Carlo Digilio, also known as Zio Otto (7 May 1937 – 12 December 2005), was an Italian terrorist, soldier, and self-styled secret agent. He belonged to the neo-fascist group Ordine Nuovo and later became a collaborator. At the end of the first-degree process, he was convicted for the Piazza Fontana bombing, but the reliefs of law extinguished his guilt. He was also involved in the Piazza della Loggia bombing.

==Life==
Born in Rome in 1937, Digilio's family moved to Venice, and at the beginning of the 1960s, he enrolled at the Faculty of Economics and Commerce, but did not complete his studies. He declared that the military service and the death of his father Michelangelo during a car accident in 1967, forced him to become an informer of the NATO military bases in Veneto under the nickname of Erodoto, a nickname that his father had used before him. He also claimed, without any proof, that the CIA and the Italian intelligence agencies recruited Digllio in their military force of anti-communists and fascists.

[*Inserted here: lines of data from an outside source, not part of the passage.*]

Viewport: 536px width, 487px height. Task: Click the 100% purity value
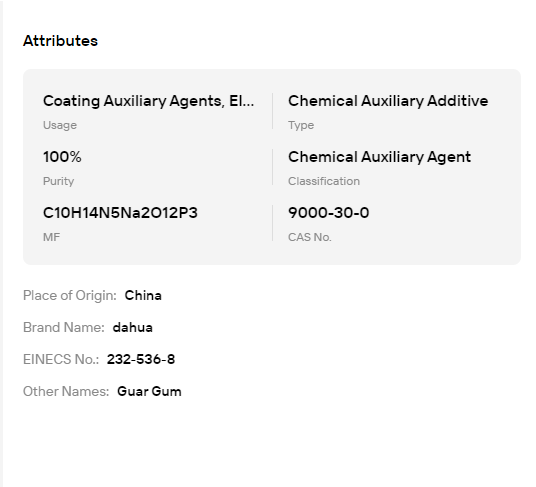tap(62, 157)
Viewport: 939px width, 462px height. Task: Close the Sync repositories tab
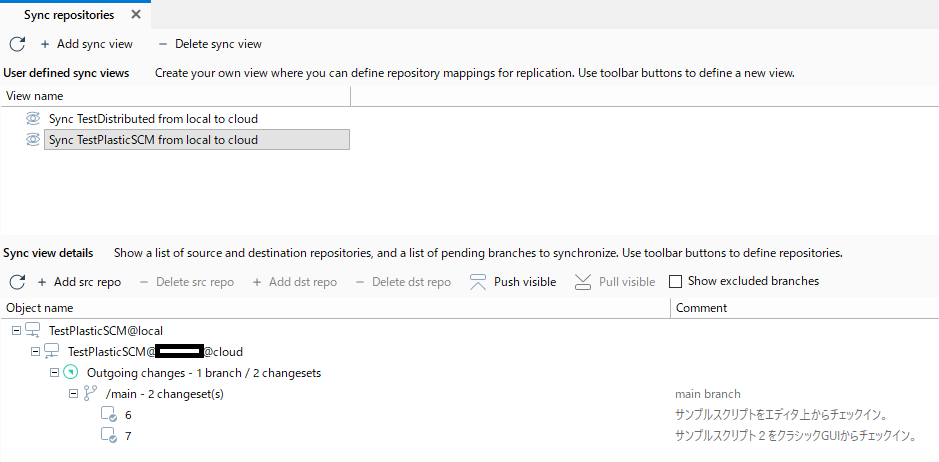click(x=136, y=14)
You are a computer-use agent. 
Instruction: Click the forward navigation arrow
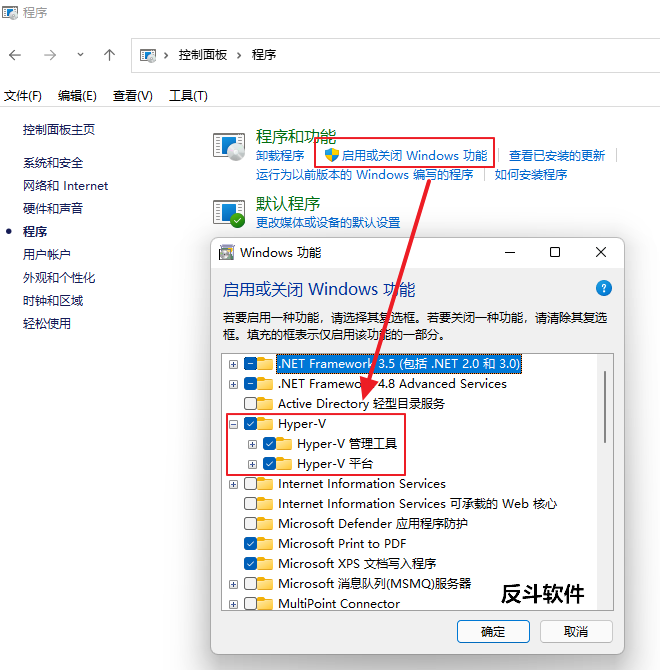(50, 55)
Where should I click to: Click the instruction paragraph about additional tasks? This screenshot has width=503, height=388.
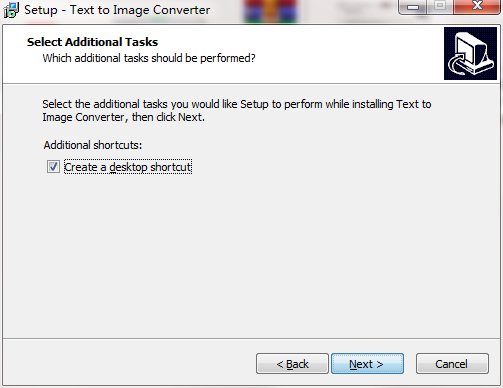coord(237,111)
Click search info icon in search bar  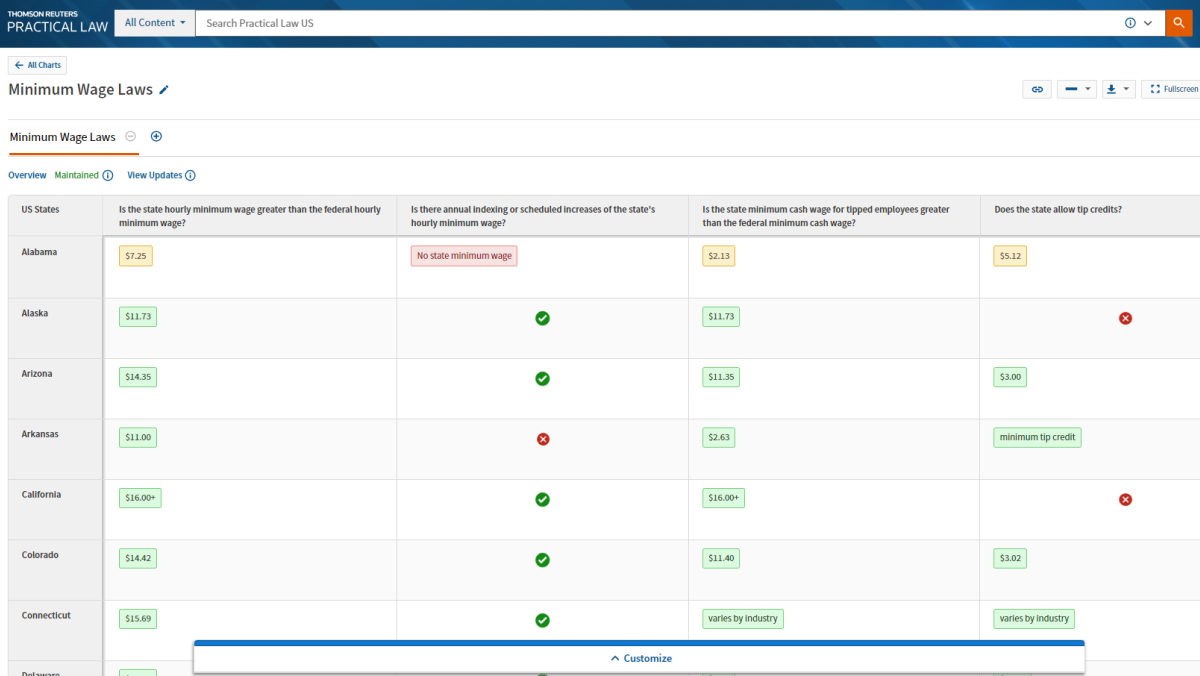coord(1130,23)
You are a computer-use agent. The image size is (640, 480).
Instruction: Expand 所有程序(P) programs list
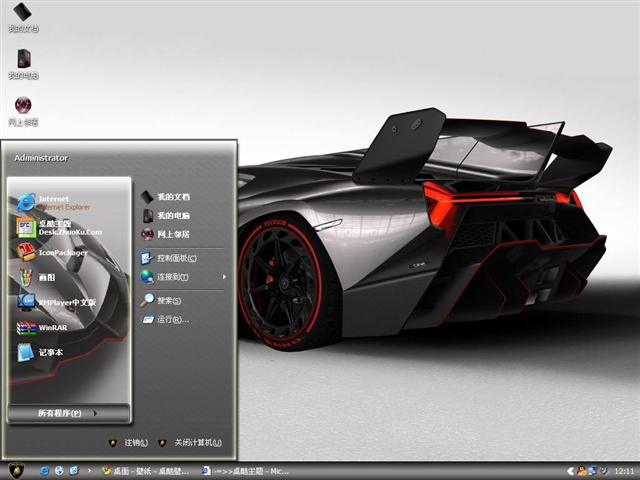(68, 413)
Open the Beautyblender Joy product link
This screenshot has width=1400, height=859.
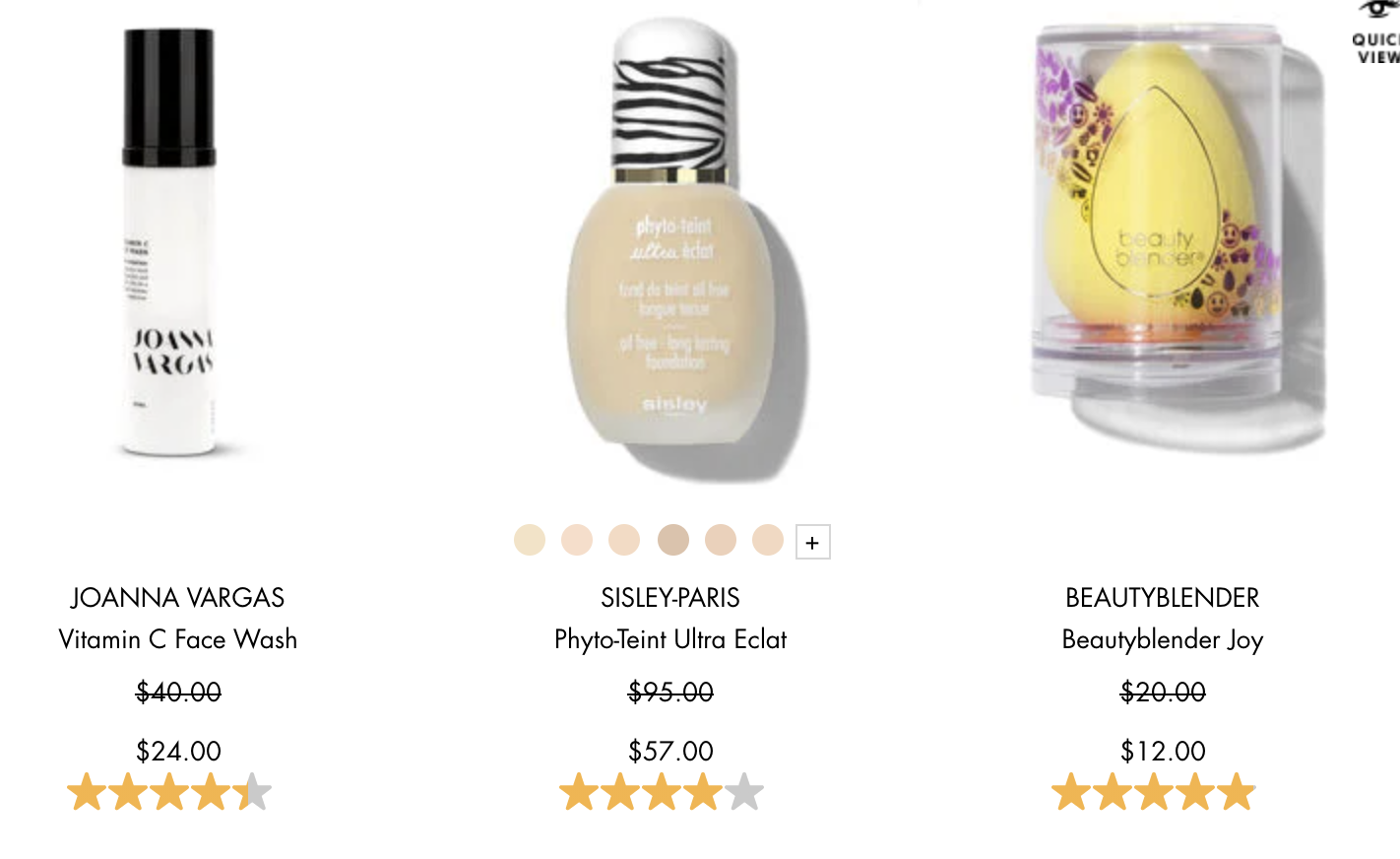[x=1163, y=640]
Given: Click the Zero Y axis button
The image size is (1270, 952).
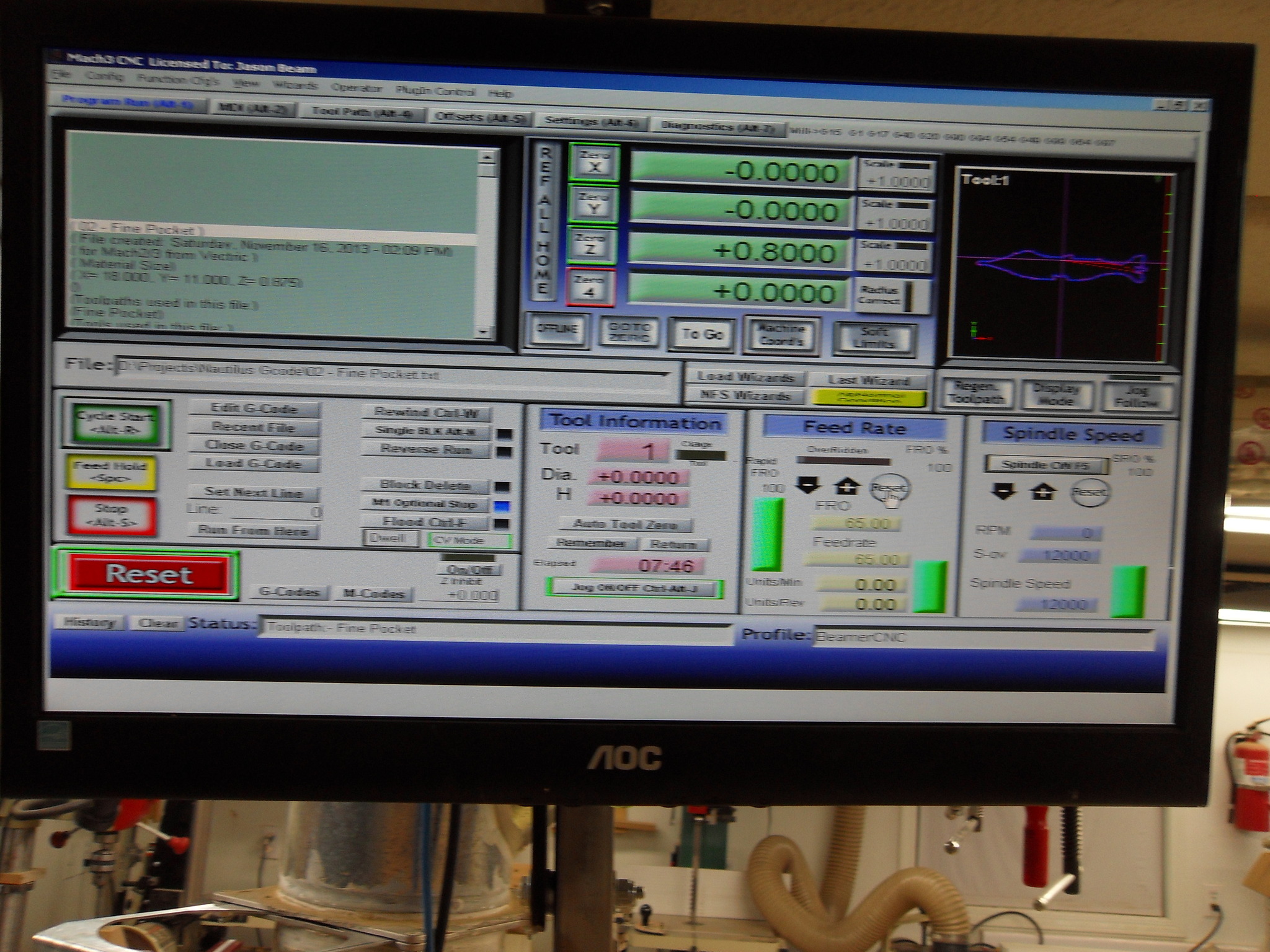Looking at the screenshot, I should 593,205.
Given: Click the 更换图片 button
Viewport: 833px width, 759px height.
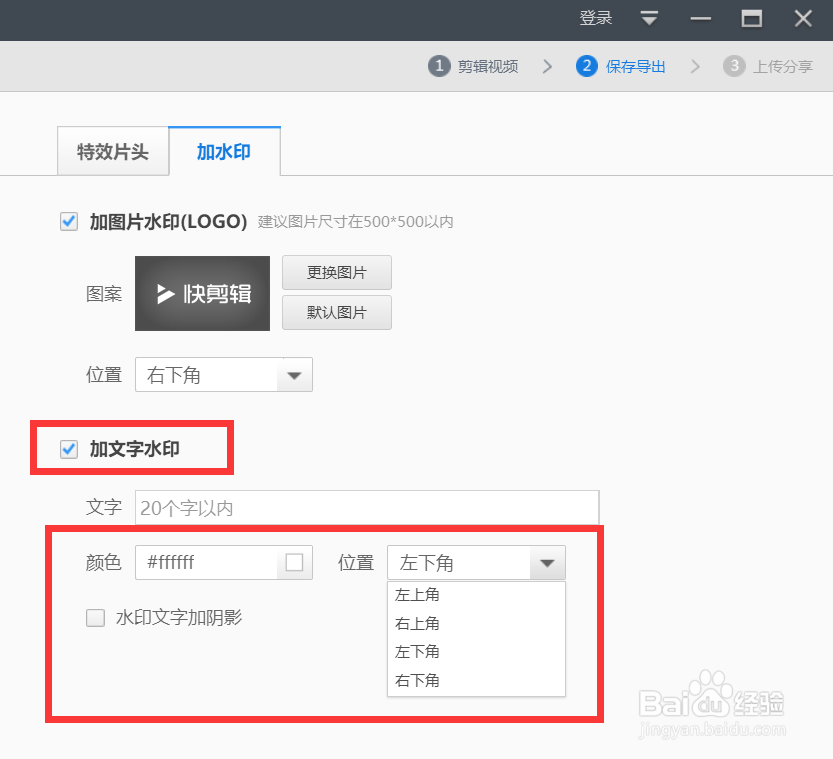Looking at the screenshot, I should [336, 272].
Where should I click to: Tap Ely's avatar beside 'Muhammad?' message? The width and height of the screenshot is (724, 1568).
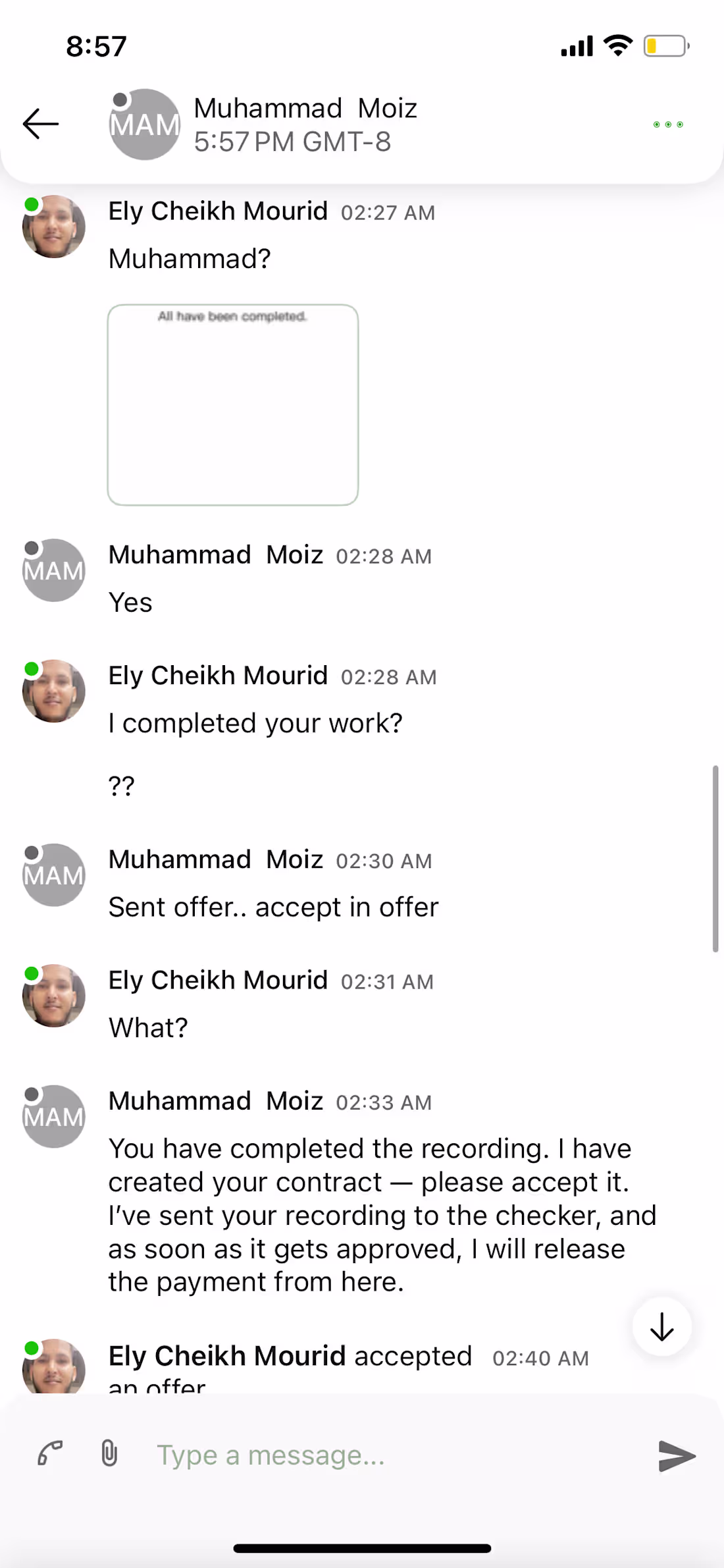[x=54, y=227]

Subsequently, he joined the Neo-Fascist and Neo-Nazi Venetian group Ordine Nuovo. Digilio was an artillery artificer and explosives expert within the Paduan cell of Franco Freda and Giovanni Ventura. He admitted to having participated in the failed golpe, before taking part in the Piazza Fontana bombing. Digilio declared he had inspected the devices used in Milan and the Piazza della Loggia bombing, a possible backstage of the Milan police headquarters bombing. Additionally, he claimed Gianfranco Bertoli (1933-2000) was an infiltrator, and not an anarchist.

Digilio, Martino Siciliano and Delfo Zorzi were charged with having materially executed the Piazza Fontana's massacre on 12 December 1969. In the following years, Zorzi escaped to Japan.

When Ordine Nuovo was banned in compliance with the law against the reconstitution of the Fascist Party, Digilio built up contacts with the Nuclei Armati Rivoluzionari. In July 1982 he was jailed for a short time in Venice, after the Bologna massacre, while he was working as a secretary in the Lido di Venezia's shooting range. He migrated to Santo Domingo, where he married and the couple had a daughter. Digillio claimed, again without any proof, that during this period he continued to collaborate with the American secret services, while recruiting Cuban exiles to be used against Fidel Castro.

In fall 1992, he was arrested under an international warrant and returned to Italy, where he was sentenced to 10 years. Digilio became the first collaborator of so-called black extremism. He testified to have worked with Franco Freda, Delfo Zorzi (who was absolved), and Carlo Maria Maggi (a member of the Venetian section). In 1994, Digilio and Martino Siciliano asserted that Delfo Zorzi -and not the anarchist Pietro Valpreda- had been the material executor who had placed a bomb in front of the Banca Nazionale dell'Agricoltura, in Milan. They also declared that, in doing so, Zorzi had been helped by the son of a banking director. Subsequently, Valpreda was processed and absolved of these charges. In 1995, his deposition against Zorzi was declared to be unreliable due to a stroke that had caused memory loss.

Zorzi was acquitted from the charges related to the Piazza Fontana and Piazza della Loggia bombing. He was exclusively condemned for the assassination attempt to the Slovenian school of Trieste (without victims) and to the boundary stone.

Thanks to the reliefs of law, Digilio's actions around the Piazza Fontana bombing were not chargeable, and his lawyers didn't appeal. The judges also ascertained his involvement in the Piazza Della Loggia bombing.

Digilio spent his last years within the protection program under the name of Mario Rossi. He died in a rest home in Bergamo on 12 December 2005, the 36th anniversary of the Piazza Fontana massacre.